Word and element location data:
▬▬▬▬▬▬▬▬▬▬
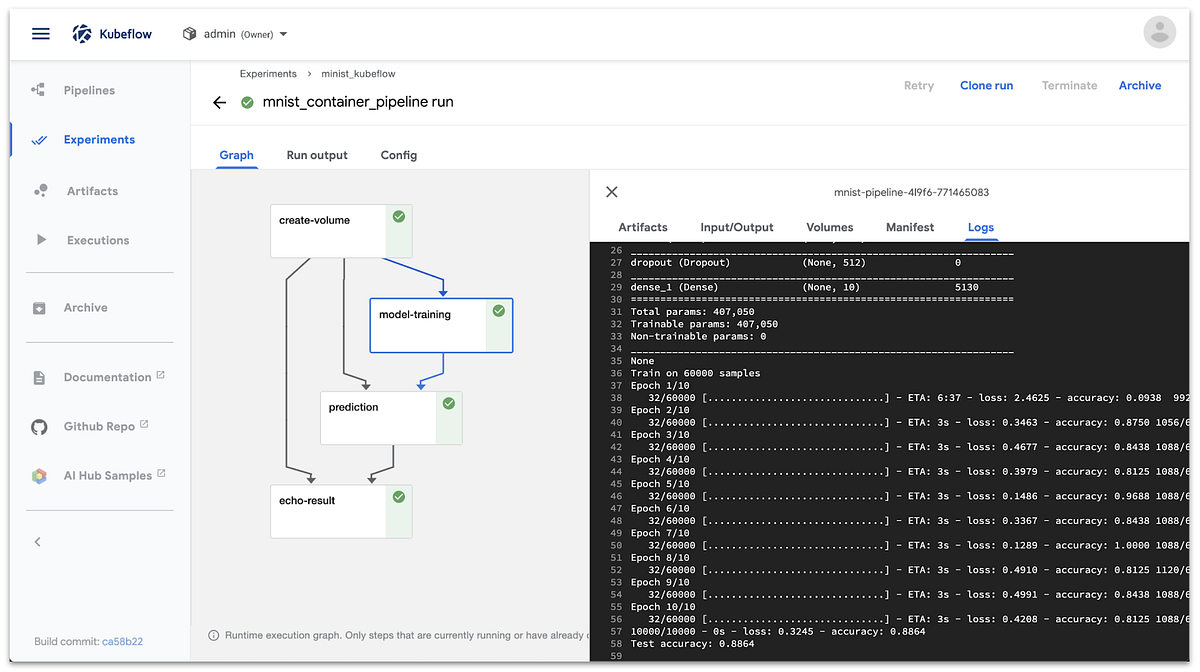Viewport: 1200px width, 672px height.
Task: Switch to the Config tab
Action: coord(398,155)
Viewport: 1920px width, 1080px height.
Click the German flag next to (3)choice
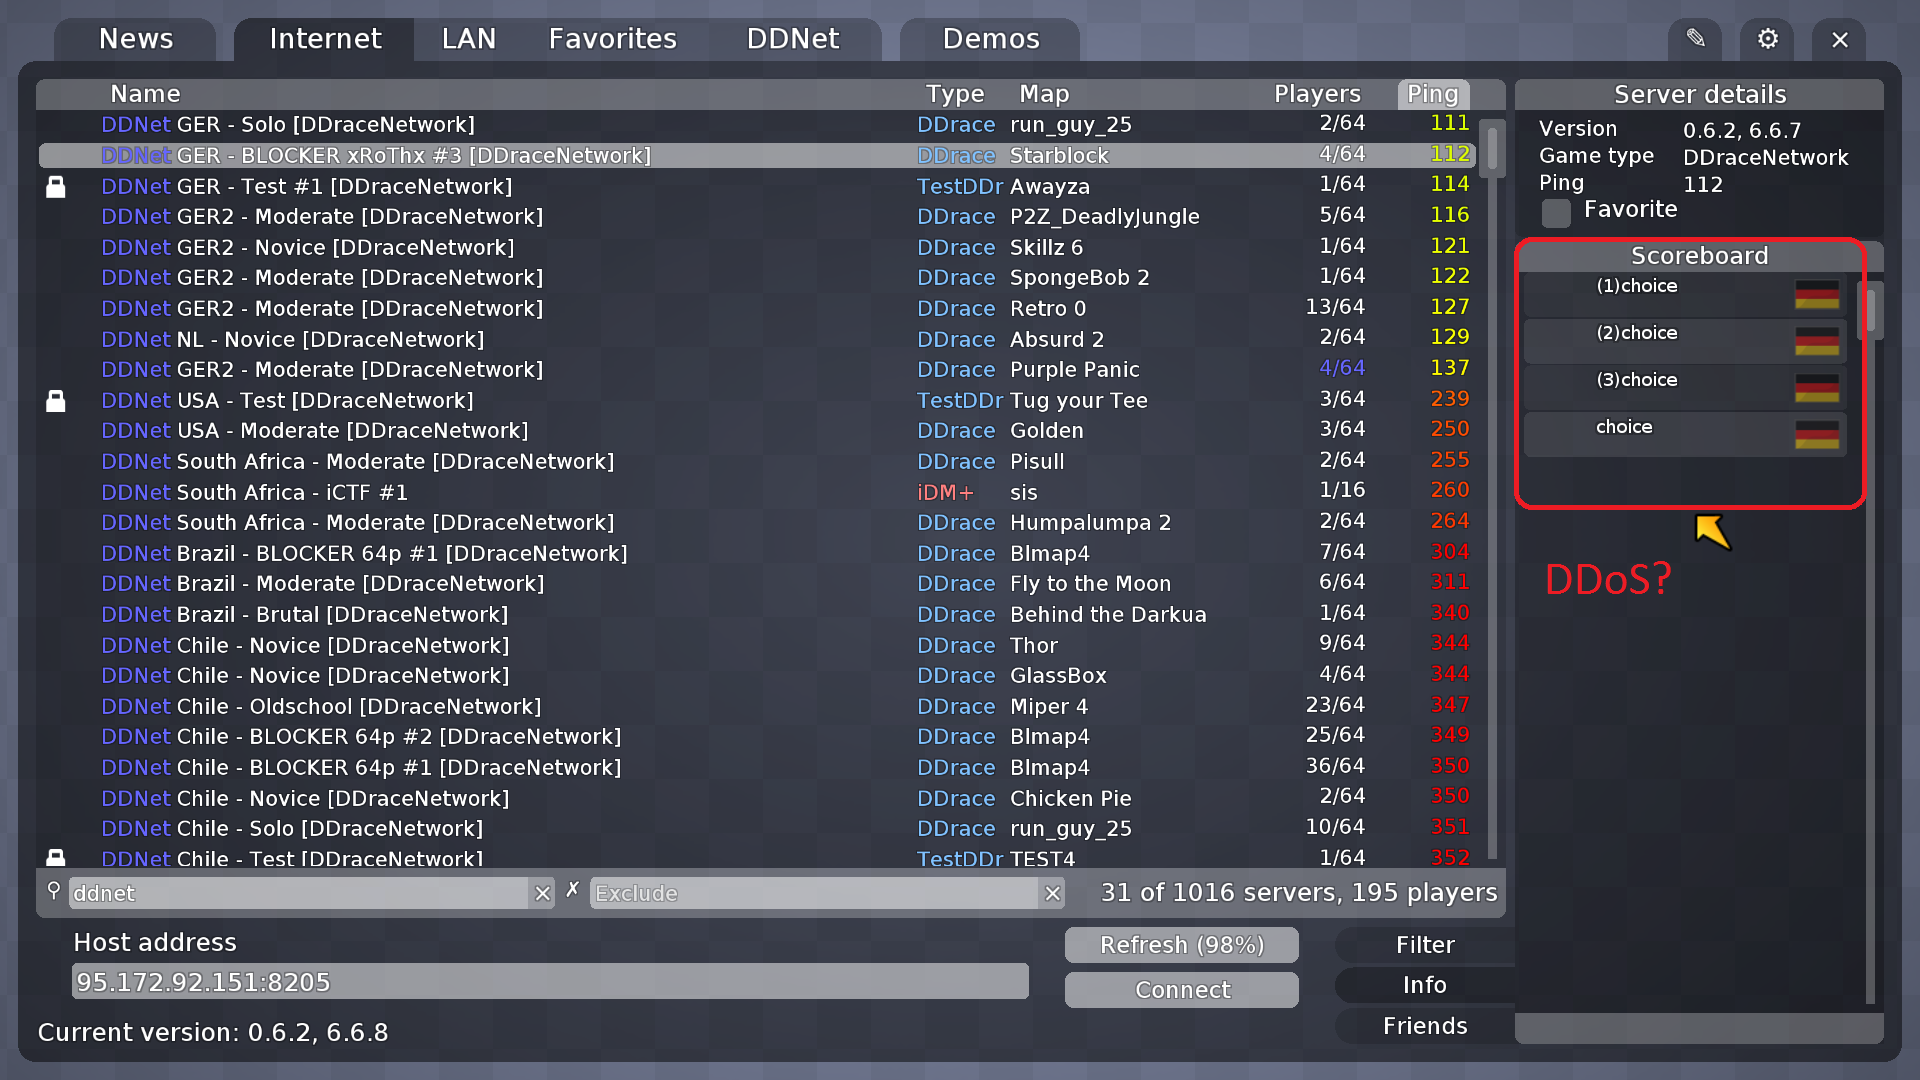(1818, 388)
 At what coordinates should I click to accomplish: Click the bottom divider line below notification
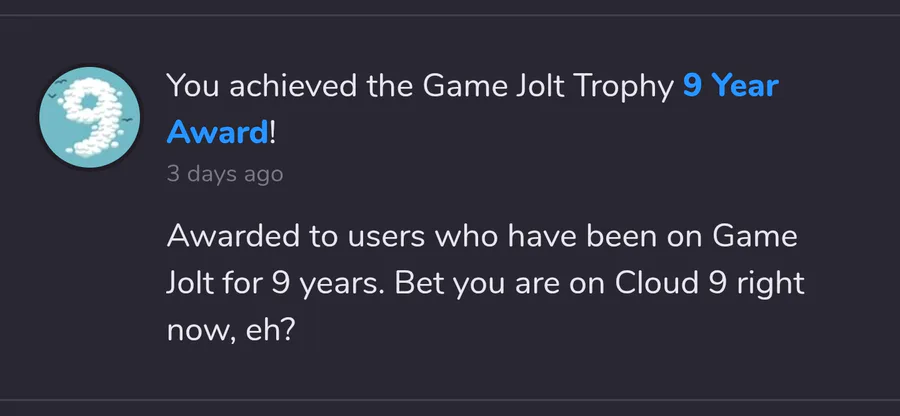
▬▬▬▬▬▬▬▬▬▬
Set problem:
How many lines of the entries contain the word "Click"? Reply with the number alone.

Complete answer:
2